Cartesius00
Cartesius00

Reputation: 24414

Random number generators and thread safety

Almost every pseudorandom generator in C/C++ (Mersenne, ...) uses some kind of internal state, usually a short vector of bytes. My question is, when such a random generator is used and shared in a multithreaded environment is it "much" better to have it thread-safe or letting "race conditions" to occur can only increases randomness?

I know this question is extremely hard to answer rigorously but will appreciate any opinions.

Upvotes: 2

Views: 940

Answers (3)

MvG
MvG

Reputation: 61097

Concurrent write

It highly depends on the kind of internal state.
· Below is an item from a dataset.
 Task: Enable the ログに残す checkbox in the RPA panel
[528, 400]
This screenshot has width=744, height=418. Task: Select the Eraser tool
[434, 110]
If every possible bit pattern is a valid representation of internal state, and will therefore occur at some point of the random number sequence, then having write races should be no problem. But many random number generators, including the Mersenne you quoted, have a period which is not a power of 256, therefore have some state patterns which are never reached in single-threaded operation and might cause problems in multi-threaded operation.

Concurrent read

But there is an even better reason to make the rng thread-safe: otherwise two processes might read the same state before either one can update it. This can lead to two processes sharing exactly the same random number, which can lead to all kinds of bizarre problems, depending on your application. You can make it thread-sdafe either using mutexes or thread-local state.

Upvotes: 3

R. Martinho Fernandes
R. Martinho Fernandes

Reputation: 234674

Letting "race conditions" occur can mess up everything. Technically, a data race is undefined behaviour, so it could order pizza.

But even if that doesn't happen, the internal state is likely to get corrupted and all important properties of the random sequence will just be lost. You can no longer guarantee uniformity, for example. You can't leave the generation of random numbers to chance.

Upvotes: 10

Alex Wilson
Alex Wilson

Reputation: 6740

Letting race conditions occur is never better. Your code may crash. Even if it doesn't, this is almost certain to degrade the quality of the numbers generated. People spend a lot of effort designing random number generators and injecting this sort of noise is highly likely to sabotage their efforts.